Il est des gens religieux très engagés dans leur paroisse — et ils sont nombreux — qui n’ont pas la moindre idée du sort qui les attend dans l’au-delà. Si vous les interrogez à ce sujet, ils vous répondront, un brin surpris de se voir poser une telle question : « J’espère ». En vérité, ils ne savent pas au juste s’ils s’approchent du ciel ou de l’enfer. Chose curieuse, ils acceptent de vivoter dans la perplexité comme si la chose importait peu. Je vous le demande : Quel est l’homme d’affaire qui consentirait à engager sa fortune et à buriner dans les privations des années durant, sans se préoccuper de savoir s’il réussira ou non ?
Trop de croyants restent dans le brouillard et s’y complaisent parce qu’ils commettent une erreur fondamentale : celle de croire que l’homme doit mériter son salut.
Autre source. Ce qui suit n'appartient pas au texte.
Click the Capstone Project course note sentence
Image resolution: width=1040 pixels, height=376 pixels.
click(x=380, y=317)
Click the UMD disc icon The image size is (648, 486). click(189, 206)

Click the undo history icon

Ainsi, ils s’estiment aptes à gagner le ciel et prétendent pouvoir le troquer contre de bonnes œuvres ou des actes de piété destinés à compenser le mal commis, comme si le paradis se monnayait ! Pénitences, actions généreuses, longues prières, pèlerinages, mortifications et renoncements coûteux, loin d’être une offrande à Dieu, ne sont en réalité qu’une sorte de « prêt remboursable en béatitude ». (1) Non, le ciel ne s’achète pas et « la monnaie du temps n’aura jamais cours dans l’éternité ». (1)
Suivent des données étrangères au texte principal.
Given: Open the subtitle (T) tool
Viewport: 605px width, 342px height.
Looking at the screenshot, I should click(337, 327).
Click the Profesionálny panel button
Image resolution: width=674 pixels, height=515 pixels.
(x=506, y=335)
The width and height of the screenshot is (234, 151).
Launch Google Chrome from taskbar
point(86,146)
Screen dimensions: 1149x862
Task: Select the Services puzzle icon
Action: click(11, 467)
(1) Selon Gustave THIBON : L’ignorance étoilée (Fayard 1975).
Certes, il est agréable à Dieu — et donc recommandé de se donner aux autres sans compter pour soulager leur misère et leur apporter un peu de joie, d’accepter avec sérénité et louanges les dures épreuves de la vie… mais ces choses excellentes aux yeux des hommes le sont-elles toujours aux yeux du Créateur ? Nos actions bonnes sont-elles nécessairement de « bonnes œuvres » ?
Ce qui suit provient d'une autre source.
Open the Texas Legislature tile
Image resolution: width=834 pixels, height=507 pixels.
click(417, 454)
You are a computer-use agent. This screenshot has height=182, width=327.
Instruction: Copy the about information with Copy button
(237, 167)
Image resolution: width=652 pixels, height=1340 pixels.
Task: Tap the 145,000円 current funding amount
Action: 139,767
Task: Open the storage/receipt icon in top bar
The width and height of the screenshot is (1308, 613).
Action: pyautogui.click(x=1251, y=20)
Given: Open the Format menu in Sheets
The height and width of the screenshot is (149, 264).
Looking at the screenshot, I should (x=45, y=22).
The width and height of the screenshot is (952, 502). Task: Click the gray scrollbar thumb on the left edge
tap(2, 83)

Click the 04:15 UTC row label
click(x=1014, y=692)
Lorsque nous habitions en plein Paris, un mendiant venait souvent s’installer sous nos fenêtres, devant la porte d’une église sur le trottoir d’en face. Nous observions alors les allées et venues des passants toujours pressés et leurs réactions diverses nous intéressaient vivement. La plupart des gens défilaient sans prendre garde à ce pauvre homme que l’indifférence générale affectait peu. Il continuait de gratter son violon, imperturbablement, comme si les sous pleuvaient dans sa sébille. Parfois cependant, une personne qui l’avait dépassé de deux à trois pas, s’arrêtait pour fouiller ses poches. Elle en tirait une pièce qu’elle considérait un instant puis, brusquement, la jetait dans la boîte sans détourner la tête. Satisfaite de son geste, elle se hâtait de repartir. Apparemment sensible à la misère d’autrui, elle oubliait une chose essentielle : celle de regarder le mendiant, de lui adresser un mot d’affection ; bref, de lui témoigner un peu de sympathie. Sans doute, ce « généreux donateur » était-il persuadé qu’il venait d’accomplir là une bonne œuvre et que ce « beau geste » lui revaudrait une meilleure place au ciel. Et pourtant l’opinion différait considérablement lorsque les choses étaient vues du cinquième étage où nous habitions (et le cinquième étage n’est pas le ciel) : cette générosité perdait tout son poids. C’était, en définitive, de la charité sans charité, un acte accompli simplement pour apaiser une conscience inquiète et mériter quelque grâce d’En-Haut. Une bonne œuvre en soi mais qualifiée de « morte » par l’Ecriture. Saint Paul ne déclarait-il pas : « Quand je distribuerais tous mes biens pour la nourriture des pauvres, si je n’ai pas l’amour, cela ne sert de rien ». (2) Un geste merveilleux à notre point de vue mais sans valeur « aux yeux de Celui à qui nous devons rendre compte ». (3) La vertu pratiquée sans amour n’est que du vice enrubanné.
(2) 1 Corinthiens 13.3.
(3) Hébreux 4.13.
Plutôt que de prétendre mériter la faveur divine, ne serait-il pas plus honnête de désespérer de soi en disant avec l’apôtre qui avouait sa déchéance : « Ce qui est bon, je le sais, n’habite pas en moi… Je ne fais pas le bien que je veux et je fais le mal que je ne veux pas… Misérable que je suis ! Qui me délivrera… » ? (4)
(4) Romains 7.18-25.
Comme je citais ces paroles lors d’une discussion et affirmais que l’homme est incurable et incapable d’aucun bien, mon interlocuteur s’indigna :
— Je ne suis pas d’accord avec vous lorsque vous prétendez qu’il n’y a rien de bon en nous ni personne qui fasse le bien. Lorsque je porte secours à une veuve ou vais scier le bois de ma voisine fort âgée, est-ce mauvais ? Je crains qu’en parlant comme vous le faites vous ne découragiez les braves gens.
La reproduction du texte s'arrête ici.